Urgent Actions Needed to Rebuild Pride in the Profession
This summer, WeRPN released its annual survey report, “The State of Nursing in Ontario: A 2023 Review”. The report helped highlight the disturbing reality in healthcare by collecting and analyzing nursing experiences over the past year. The province is facing an escalating nursing crisis characterized by ongoing staffing shortages, increased workloads and a deteriorating sense of pride among nurses. These challenges are not only taking a toll on nurses but are also directly affecting patient care in Ontario.
Patient Care is Being Compromised:
The survey’s findings are cause for alarm, with 91% of nurses directly witnessing negative impacts on patient care due to staff shortages. Among these nurses, 83% see increased wait times for patients, and 70% have noted that it has gotten harder for patients to receive the necessary care, such as surgeries and diagnostics. An alarming 62% of nurses say they’ve directly seen how delays in such assessments have resulted in a decline in patient health.
Nurses are expected to take on greater patient loads despite not having enough time and resources to meet growing care needs; 92% say their workload has increased over the last few years. As a result, 79% of impacted nurses experience ethical conflicts, knowing they cannot deliver the level of care they are educated to provide. This is the third year that nurses report an increase in their workload – the figure is now higher than it was at the height of the pandemic.
Nurses Feel Moral Distress With No End in Sight:
This increasingly unsustainable environment is taking a toll on the mental health of nurses. Workplace pressures have intensified, leading to an increase in workplace stress and feelings of moral distress. Shockingly, 78% of nurses have experienced a breaking point related to their job this year, and 89% say their mental health is suffering due to workplace conditions.
Workplace Pressures Continue to Take a Toll:
An overwhelming 91% of nurses say their daily experiences in the workplace have become significantly more stressful, and almost all (97%) say working short-staffed has negatively impacted their workplace culture. As a result of staffing shortages, 91% cannot get their shifts covered, 82% cannot take time off, and a third (31%) do not feel they are able to decline shifts without consequences. Further, 63% of all nurses surveyed have experienced or witnessed increased workplace violence against nurses, and 74% impacted by the nursing shortage have felt pressured to work in unsafe conditions.
Pride in Nursing Is Eroding:
In 2020, during the height of the pandemic, 67% of nurses expressed overwhelming pride in being part of the profession.

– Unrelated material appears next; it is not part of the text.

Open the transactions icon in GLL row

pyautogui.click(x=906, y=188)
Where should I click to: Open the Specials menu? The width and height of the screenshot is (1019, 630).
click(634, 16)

Sadly, three years later, this figure has dramatically plummeted to a mere 31%. The morale and intrinsic motivation of 72% of nurses have significantly worsened in the past year, signalling an urgent need for change.
Growing Threats to the Profession:
The impact of the nursing shortage is far-reaching, with Ontario’s healthcare system experiencing a significant loss of care capacity. Nurses are increasingly seeking alternatives to frontline patient care by moving away from the province or leaving the profession altogether. Over 62% of nurses are contemplating leaving their roles, and 86% of those intending to leave plan to do so within the next two years.
WeRPN’s Call for Action
In response to the crisis, WeRPN has issued an open letter to the government urgently calling for the following four key actions:
1. Legislate Manageable Workloads
Standardized nurse-to-patient ratios must be established to reverse the decline in patient care quality and ensure the safety of nurses in the workplace.
2. Prioritize Retention with Growth Opportunities
Streamline education to support experienced nurses seeking career expansion and provide more opportunities for professional development.
3. Establish Professional Compensation
Offer fair and professional compensation for RPNs that recognizes their knowledge and skills and aligns more closely with their RN counterparts.
4. Guard against Cost Inefficiencies and Privatizing Healthcare
Reduce reliance on for-profit nursing agencies by creating more strategically planned full-time nursing positions.
The nursing crisis in Ontario requires immediate attention and action. The well-being of nurses and the quality of patient care are at stake. Ontario can rebuild pride in the nursing profession by addressing ongoing staff shortages, providing adequate support, and enhancing compensation and working conditions. The future of healthcare in the province depends on decisive measures to retain and support its dedicated nursing workforce. It is time for the government to act and secure the future of nursing in Ontario.